Le CSA ne peut cependant pas recourir à la procédure de reconduction simplifiée dans les cinq cas suivants, énumérés au I de l’article 28-1 :

– si la destination de la fréquence du titulaire est modifiée par le Premier ministre en application de l’article 21 de la loi du 30 septembre 1986 ;

– si le titulaire a fait l’objet d’une sanction, d’une astreinte liquidée ou d’une condamnation – sur le fondement de la loi du 30 septembre 1986, de celle du 29 juillet 1881 sur la liberté de la presse ou des articles 227-23 ou 227-24 du code pénal réprimant des faits de mise en péril des mineurs – qui justifie que son autorisation ne soit pas reconduite hors appel à candidature ;

– si sa situation financière fait obstacle à la poursuite de l’exploitation du service dans des conditions satisfaisantes ;

– si une reconduction hors appel à candidature est de nature à porter atteinte à l’impératif de pluralisme ;

– ou, s’il s’agit d’un service de radio, dans la mesure où il ne remplit plus les critères propres à la catégorie pour laquelle il est autorisé.

————

- _Consigne 1_: Recopiez à l'identique le début des lignes ci-dessous, de la toute première jusqu'à celle qui contient "tap(90, 557)", cette dernière incluse.

————

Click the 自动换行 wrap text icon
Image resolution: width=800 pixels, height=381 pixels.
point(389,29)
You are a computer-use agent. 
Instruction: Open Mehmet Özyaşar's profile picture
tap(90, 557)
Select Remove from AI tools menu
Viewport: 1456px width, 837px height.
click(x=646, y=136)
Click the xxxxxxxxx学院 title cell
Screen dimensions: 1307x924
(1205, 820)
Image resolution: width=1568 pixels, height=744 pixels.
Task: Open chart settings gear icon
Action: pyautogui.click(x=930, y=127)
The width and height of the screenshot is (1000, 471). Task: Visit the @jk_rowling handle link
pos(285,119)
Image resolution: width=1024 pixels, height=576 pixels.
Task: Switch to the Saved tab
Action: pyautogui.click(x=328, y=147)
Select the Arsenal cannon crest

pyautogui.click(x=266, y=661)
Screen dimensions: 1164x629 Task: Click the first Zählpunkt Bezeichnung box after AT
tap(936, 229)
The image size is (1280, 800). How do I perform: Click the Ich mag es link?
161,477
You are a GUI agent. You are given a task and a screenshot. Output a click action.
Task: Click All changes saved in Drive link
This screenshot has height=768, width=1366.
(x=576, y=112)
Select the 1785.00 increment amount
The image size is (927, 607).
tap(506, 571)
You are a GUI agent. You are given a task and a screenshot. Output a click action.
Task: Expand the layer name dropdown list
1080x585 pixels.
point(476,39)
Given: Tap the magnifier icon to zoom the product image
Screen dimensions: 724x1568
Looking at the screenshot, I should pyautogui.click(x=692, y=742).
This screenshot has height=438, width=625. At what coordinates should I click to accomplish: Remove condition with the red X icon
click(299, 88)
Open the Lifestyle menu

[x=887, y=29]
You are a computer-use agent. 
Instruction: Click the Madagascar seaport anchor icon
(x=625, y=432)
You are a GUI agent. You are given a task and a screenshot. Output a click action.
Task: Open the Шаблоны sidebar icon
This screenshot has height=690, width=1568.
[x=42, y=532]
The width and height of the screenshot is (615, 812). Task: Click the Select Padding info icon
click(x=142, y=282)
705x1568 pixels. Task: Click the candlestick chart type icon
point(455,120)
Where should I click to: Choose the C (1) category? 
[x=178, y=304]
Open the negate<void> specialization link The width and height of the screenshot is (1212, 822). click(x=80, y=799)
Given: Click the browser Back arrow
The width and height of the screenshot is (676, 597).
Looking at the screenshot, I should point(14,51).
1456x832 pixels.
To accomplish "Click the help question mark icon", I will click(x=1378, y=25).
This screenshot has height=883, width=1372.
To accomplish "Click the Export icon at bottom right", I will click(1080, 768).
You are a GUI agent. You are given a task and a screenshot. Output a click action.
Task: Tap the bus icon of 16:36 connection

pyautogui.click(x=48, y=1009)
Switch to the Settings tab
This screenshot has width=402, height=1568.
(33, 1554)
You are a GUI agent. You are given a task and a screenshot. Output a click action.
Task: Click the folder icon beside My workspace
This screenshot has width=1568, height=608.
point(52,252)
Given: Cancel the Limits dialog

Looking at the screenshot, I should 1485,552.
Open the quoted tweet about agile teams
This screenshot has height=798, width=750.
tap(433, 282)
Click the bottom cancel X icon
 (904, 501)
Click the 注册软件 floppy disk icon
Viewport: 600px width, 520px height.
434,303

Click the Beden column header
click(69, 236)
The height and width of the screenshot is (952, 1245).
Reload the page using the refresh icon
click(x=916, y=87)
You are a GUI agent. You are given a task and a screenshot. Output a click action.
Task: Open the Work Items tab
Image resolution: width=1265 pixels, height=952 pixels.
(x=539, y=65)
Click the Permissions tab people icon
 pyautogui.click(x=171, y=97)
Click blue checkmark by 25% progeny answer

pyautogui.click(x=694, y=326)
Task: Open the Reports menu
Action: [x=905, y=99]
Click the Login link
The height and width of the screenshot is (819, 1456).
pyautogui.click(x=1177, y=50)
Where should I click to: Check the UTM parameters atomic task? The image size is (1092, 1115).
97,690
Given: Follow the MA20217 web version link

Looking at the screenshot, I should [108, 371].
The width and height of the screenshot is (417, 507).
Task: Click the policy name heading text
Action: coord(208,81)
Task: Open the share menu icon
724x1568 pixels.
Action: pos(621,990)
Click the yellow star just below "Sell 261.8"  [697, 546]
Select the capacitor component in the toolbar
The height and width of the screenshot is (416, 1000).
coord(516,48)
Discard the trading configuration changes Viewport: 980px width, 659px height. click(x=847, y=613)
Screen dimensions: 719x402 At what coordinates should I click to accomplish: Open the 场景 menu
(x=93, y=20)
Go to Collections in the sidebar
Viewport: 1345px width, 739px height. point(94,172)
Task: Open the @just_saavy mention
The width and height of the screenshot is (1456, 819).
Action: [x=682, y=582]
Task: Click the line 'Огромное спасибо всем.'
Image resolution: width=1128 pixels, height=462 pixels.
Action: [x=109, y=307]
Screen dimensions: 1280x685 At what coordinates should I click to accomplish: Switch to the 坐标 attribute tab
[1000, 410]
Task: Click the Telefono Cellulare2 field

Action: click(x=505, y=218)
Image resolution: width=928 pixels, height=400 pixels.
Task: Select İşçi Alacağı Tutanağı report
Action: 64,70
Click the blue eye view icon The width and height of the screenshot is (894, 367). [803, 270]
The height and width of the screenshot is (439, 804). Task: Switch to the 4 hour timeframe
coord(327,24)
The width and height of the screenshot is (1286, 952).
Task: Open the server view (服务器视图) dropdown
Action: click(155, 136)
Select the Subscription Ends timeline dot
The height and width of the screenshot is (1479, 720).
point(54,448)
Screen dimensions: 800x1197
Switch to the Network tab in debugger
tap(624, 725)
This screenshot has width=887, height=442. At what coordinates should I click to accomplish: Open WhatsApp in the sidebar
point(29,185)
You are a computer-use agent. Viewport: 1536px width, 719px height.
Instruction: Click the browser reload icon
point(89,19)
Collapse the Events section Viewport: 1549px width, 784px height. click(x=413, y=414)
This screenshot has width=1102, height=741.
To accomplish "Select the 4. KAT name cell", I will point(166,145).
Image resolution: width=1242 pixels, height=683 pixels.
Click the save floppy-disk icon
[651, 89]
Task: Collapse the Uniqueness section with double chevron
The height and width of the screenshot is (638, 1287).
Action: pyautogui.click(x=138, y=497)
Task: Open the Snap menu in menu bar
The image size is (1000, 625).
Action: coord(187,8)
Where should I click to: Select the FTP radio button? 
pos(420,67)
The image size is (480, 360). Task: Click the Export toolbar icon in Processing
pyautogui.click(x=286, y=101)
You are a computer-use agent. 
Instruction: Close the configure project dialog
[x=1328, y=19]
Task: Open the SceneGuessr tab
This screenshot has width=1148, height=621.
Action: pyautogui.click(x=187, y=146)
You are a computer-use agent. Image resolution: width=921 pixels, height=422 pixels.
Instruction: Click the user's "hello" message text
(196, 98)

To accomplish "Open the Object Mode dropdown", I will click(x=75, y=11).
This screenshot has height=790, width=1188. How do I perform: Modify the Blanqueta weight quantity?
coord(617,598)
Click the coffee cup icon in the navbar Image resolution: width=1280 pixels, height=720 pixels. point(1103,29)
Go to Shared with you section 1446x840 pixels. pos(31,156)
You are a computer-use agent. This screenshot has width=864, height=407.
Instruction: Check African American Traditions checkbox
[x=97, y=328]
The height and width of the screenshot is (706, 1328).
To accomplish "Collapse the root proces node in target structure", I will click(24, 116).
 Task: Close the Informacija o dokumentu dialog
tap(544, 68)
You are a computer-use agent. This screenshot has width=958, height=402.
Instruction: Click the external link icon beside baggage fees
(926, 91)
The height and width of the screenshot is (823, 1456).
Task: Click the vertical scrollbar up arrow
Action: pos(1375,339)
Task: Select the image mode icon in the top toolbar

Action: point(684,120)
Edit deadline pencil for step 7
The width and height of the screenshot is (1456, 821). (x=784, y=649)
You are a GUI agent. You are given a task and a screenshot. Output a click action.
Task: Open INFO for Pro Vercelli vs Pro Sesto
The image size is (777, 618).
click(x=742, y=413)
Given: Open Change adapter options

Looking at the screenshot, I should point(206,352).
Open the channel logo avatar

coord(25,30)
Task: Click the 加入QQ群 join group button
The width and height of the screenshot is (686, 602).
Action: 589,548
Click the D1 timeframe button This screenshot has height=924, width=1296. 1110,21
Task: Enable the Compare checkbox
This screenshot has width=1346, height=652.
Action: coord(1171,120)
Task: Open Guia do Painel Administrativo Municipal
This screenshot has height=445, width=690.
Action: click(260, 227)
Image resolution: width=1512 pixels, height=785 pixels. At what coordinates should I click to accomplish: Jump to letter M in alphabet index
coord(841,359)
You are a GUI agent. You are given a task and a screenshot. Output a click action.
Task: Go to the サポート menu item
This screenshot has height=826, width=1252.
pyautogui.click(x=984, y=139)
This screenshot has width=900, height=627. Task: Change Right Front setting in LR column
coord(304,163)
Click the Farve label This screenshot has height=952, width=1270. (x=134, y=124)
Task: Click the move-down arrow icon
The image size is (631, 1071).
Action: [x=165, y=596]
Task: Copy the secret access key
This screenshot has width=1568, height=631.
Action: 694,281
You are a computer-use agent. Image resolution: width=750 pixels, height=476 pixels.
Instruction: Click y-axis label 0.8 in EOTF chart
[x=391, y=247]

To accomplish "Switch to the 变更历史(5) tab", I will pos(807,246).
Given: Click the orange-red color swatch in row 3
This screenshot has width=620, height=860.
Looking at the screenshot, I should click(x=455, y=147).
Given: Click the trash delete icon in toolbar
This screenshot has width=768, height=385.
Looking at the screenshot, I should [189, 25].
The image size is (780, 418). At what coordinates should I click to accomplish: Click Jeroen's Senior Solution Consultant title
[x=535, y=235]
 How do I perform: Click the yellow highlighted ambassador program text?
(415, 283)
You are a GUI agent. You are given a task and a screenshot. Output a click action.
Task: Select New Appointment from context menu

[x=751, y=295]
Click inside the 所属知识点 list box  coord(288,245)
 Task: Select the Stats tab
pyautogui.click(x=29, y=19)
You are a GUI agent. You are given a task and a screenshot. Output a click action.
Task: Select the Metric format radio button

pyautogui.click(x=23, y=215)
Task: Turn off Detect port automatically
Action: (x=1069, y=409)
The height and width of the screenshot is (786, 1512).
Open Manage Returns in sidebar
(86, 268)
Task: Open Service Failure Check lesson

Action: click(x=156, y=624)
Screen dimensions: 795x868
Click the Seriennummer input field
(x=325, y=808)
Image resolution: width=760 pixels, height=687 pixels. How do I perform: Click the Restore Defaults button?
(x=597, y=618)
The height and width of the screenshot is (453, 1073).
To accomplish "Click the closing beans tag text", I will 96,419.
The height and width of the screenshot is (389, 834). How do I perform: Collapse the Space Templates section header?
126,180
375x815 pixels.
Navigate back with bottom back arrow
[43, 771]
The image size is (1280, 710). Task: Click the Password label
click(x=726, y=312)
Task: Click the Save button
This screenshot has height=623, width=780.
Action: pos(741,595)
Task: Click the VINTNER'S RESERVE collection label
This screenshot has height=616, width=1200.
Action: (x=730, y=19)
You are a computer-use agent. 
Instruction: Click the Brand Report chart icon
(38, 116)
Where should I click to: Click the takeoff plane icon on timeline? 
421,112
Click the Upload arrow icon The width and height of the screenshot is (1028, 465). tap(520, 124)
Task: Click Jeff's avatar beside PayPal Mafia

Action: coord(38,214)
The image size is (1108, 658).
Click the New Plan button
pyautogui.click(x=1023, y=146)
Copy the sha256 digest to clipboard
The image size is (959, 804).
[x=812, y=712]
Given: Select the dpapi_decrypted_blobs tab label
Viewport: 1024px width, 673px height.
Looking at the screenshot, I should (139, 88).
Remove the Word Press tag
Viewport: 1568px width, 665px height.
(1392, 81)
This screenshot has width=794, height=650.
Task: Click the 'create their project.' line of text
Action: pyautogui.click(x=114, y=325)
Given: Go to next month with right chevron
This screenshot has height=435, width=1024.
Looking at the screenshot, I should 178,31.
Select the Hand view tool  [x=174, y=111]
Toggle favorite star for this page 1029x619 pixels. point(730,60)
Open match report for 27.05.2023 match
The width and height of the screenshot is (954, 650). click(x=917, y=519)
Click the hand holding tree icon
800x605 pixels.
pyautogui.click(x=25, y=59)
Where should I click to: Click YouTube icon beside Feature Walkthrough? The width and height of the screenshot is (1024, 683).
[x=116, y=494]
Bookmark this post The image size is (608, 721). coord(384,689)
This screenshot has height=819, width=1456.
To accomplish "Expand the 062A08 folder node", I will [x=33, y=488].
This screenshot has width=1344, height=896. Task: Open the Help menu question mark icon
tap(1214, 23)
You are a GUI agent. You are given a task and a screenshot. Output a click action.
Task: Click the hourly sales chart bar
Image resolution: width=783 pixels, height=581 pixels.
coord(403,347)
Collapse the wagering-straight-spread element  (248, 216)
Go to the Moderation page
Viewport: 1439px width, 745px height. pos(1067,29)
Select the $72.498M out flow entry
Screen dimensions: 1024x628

————

- _Consigne 2_: Selon l'extrait sur la reconduction simplifiée, dans combien de cas le CSA ne peut-il pas recourir à cette procédure ?

- _Corrigé 1_:
Click the 自动换行 wrap text icon
Image resolution: width=800 pixels, height=381 pixels.
point(389,29)
You are a computer-use agent. 
Instruction: Open Mehmet Özyaşar's profile picture
tap(90, 557)

- _Corrigé 2_: Dans cinq cas, énumérés au I de l'article 28-1.